[Collected data entries]
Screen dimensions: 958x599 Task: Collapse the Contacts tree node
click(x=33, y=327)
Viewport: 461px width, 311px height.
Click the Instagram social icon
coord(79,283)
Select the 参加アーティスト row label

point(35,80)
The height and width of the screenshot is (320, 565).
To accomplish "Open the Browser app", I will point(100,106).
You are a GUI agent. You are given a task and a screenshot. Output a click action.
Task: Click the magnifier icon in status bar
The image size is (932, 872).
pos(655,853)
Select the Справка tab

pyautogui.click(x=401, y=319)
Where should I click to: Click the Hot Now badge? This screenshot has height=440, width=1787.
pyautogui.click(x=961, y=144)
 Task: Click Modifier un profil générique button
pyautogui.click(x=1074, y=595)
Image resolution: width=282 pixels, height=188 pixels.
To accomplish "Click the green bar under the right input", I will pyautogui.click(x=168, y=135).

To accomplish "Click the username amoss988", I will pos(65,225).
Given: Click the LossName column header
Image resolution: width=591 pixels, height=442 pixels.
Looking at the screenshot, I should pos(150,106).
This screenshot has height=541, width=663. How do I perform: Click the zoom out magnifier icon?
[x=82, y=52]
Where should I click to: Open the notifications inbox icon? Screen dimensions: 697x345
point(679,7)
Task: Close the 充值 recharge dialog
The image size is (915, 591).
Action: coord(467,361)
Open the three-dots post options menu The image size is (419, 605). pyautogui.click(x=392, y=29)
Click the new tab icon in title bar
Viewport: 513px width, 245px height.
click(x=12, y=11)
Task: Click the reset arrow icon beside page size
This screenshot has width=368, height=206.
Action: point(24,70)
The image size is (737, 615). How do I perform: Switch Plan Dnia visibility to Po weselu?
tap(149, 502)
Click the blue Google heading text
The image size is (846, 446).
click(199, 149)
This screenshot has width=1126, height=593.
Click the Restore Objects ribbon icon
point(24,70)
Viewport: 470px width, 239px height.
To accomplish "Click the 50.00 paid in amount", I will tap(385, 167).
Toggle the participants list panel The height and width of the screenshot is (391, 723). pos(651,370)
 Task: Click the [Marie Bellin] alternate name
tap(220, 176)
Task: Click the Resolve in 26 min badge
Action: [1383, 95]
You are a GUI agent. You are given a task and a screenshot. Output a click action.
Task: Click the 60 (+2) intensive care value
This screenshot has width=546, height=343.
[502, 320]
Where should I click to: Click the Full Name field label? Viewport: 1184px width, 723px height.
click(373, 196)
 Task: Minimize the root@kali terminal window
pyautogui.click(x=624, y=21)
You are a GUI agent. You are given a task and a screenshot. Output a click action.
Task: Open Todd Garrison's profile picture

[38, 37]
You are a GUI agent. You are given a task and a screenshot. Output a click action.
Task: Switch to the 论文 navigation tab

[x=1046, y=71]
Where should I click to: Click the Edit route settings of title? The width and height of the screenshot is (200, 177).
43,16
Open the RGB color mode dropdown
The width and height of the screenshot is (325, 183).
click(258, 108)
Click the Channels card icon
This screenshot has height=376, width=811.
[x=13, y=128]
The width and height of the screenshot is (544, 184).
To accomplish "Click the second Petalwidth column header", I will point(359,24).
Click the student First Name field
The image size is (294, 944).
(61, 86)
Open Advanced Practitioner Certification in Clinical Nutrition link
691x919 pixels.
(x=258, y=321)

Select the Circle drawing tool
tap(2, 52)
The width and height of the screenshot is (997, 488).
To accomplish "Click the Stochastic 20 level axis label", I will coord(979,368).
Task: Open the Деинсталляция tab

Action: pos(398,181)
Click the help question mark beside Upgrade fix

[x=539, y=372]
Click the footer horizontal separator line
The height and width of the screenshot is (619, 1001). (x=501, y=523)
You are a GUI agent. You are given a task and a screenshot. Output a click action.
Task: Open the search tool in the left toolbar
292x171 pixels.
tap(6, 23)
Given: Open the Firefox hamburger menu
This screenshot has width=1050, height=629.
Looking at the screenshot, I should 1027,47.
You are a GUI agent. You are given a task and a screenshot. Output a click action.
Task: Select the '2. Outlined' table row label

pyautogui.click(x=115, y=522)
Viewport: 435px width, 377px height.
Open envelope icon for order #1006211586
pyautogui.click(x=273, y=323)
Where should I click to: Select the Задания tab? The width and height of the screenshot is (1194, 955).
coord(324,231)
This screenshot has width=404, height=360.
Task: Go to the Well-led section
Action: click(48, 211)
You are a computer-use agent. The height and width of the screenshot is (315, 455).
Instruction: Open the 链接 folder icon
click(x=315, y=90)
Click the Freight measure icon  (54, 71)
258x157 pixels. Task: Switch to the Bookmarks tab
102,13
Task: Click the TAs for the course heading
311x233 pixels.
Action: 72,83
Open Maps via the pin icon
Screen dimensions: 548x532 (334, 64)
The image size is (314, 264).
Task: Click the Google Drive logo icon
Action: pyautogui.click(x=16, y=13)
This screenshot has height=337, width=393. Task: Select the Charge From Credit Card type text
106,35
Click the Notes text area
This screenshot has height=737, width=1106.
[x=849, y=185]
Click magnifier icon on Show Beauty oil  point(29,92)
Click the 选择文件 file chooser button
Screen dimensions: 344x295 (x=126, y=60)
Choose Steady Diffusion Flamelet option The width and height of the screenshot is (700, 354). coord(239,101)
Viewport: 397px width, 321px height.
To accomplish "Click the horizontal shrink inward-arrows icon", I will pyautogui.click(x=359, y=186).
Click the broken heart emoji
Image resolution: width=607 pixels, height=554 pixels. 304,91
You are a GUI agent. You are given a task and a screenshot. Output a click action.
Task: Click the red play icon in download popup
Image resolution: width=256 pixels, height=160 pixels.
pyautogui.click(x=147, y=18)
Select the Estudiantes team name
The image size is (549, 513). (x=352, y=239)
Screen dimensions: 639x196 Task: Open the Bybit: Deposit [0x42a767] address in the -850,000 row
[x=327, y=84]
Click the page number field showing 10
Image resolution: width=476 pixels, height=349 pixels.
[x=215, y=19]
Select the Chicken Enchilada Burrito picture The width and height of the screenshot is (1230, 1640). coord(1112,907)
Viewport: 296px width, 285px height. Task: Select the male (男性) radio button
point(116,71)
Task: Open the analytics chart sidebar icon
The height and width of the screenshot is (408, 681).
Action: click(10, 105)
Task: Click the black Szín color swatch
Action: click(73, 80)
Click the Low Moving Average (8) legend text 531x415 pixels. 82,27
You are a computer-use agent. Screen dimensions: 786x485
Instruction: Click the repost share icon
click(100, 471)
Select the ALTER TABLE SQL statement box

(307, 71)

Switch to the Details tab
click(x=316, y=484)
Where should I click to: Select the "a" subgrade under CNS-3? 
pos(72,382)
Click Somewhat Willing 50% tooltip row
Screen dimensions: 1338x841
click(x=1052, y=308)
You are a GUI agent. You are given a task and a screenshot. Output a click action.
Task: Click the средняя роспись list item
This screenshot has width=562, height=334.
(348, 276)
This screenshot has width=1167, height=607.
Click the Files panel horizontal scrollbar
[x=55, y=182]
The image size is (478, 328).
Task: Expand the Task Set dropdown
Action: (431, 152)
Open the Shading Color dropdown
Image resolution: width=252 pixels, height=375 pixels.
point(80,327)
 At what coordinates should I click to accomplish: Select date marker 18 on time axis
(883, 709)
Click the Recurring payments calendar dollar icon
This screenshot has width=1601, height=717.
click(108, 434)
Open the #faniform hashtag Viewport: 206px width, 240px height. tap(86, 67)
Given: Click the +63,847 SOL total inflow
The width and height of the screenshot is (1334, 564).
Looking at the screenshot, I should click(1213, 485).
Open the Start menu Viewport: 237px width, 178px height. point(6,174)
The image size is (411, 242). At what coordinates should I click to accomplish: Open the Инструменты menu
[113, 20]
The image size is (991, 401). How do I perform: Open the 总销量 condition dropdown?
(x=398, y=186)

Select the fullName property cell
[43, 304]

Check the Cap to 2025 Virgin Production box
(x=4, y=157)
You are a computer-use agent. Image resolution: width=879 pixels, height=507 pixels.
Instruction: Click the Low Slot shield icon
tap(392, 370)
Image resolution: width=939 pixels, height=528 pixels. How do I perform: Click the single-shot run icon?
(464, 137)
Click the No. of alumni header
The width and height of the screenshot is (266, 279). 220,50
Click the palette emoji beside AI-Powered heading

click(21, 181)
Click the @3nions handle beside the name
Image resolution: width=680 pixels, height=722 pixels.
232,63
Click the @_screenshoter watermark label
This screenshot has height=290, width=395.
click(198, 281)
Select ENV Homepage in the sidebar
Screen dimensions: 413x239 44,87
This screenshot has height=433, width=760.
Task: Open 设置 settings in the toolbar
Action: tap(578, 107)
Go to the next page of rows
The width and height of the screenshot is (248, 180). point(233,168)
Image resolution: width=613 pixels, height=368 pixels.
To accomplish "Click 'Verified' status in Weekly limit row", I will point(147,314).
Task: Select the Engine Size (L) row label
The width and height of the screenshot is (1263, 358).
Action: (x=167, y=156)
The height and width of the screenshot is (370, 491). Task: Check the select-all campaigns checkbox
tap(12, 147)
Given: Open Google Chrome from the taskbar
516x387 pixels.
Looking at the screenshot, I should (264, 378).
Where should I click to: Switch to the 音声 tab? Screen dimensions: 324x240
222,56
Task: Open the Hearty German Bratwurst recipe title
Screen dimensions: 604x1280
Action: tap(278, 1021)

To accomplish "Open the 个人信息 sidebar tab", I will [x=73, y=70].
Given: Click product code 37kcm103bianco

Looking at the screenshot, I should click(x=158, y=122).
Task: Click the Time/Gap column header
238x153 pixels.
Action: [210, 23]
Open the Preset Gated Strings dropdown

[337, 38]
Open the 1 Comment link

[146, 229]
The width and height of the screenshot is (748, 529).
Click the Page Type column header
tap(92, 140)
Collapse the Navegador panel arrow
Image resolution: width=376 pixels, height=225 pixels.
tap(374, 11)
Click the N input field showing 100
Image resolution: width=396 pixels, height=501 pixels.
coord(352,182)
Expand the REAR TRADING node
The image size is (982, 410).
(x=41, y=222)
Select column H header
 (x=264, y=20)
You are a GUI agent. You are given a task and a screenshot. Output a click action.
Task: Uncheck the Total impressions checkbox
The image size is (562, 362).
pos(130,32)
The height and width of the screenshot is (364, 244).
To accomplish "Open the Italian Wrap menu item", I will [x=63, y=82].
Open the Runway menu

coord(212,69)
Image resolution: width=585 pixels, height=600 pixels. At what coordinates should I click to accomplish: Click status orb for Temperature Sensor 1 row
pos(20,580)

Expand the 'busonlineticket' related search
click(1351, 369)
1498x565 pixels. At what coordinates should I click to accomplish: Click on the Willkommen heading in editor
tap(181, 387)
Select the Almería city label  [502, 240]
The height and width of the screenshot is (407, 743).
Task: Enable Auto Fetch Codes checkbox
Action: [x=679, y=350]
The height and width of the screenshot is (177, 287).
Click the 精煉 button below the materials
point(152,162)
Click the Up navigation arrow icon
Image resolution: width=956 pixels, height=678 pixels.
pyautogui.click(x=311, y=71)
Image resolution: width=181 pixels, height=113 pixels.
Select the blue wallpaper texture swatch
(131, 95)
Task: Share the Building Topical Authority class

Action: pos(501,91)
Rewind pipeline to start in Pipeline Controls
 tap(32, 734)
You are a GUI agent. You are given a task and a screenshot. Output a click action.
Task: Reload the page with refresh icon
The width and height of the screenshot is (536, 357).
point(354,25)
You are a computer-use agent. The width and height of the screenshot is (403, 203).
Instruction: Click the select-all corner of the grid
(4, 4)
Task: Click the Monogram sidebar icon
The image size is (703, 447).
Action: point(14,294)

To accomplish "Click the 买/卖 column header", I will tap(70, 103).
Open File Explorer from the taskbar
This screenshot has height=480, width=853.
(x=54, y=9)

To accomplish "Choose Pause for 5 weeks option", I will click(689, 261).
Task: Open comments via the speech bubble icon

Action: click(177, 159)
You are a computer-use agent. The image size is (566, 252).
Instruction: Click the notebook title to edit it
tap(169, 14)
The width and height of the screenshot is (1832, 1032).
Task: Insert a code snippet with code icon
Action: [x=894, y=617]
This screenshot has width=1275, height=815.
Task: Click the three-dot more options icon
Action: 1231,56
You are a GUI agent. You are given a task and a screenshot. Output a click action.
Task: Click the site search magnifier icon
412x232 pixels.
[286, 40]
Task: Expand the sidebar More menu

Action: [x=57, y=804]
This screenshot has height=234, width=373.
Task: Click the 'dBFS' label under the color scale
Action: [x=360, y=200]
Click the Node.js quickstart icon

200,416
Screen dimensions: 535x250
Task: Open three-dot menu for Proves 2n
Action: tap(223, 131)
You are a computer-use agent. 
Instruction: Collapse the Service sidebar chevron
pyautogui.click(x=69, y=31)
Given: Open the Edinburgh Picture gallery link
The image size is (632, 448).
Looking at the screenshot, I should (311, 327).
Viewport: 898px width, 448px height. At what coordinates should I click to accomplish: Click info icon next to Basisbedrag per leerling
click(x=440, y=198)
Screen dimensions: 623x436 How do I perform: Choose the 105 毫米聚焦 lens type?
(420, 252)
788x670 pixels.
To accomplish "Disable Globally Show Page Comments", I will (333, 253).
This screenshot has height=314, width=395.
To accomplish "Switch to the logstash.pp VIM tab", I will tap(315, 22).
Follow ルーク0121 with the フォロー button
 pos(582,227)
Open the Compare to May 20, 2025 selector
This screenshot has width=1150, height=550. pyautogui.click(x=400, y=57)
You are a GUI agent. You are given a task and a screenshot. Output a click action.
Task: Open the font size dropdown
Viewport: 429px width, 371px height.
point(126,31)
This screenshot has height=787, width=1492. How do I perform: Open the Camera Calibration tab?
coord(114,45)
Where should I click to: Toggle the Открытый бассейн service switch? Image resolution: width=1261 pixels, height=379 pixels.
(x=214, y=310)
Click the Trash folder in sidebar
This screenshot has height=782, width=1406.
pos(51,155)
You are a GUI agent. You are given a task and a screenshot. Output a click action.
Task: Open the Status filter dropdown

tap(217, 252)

_Task:_ Your task is to retype, exactly and only, the lines from the one with "788x670 pixels." through the final line above.

_Solution:_
788x670 pixels.
To accomplish "Disable Globally Show Page Comments", I will (333, 253).
This screenshot has height=314, width=395.
To accomplish "Switch to the logstash.pp VIM tab", I will tap(315, 22).
Follow ルーク0121 with the フォロー button
 pos(582,227)
Open the Compare to May 20, 2025 selector
This screenshot has width=1150, height=550. pyautogui.click(x=400, y=57)
You are a GUI agent. You are given a task and a screenshot. Output a click action.
Task: Open the font size dropdown
Viewport: 429px width, 371px height.
point(126,31)
This screenshot has height=787, width=1492. How do I perform: Open the Camera Calibration tab?
coord(114,45)
Where should I click to: Toggle the Открытый бассейн service switch? Image resolution: width=1261 pixels, height=379 pixels.
(x=214, y=310)
Click the Trash folder in sidebar
This screenshot has height=782, width=1406.
pos(51,155)
You are a GUI agent. You are given a task and a screenshot. Output a click action.
Task: Open the Status filter dropdown

tap(217, 252)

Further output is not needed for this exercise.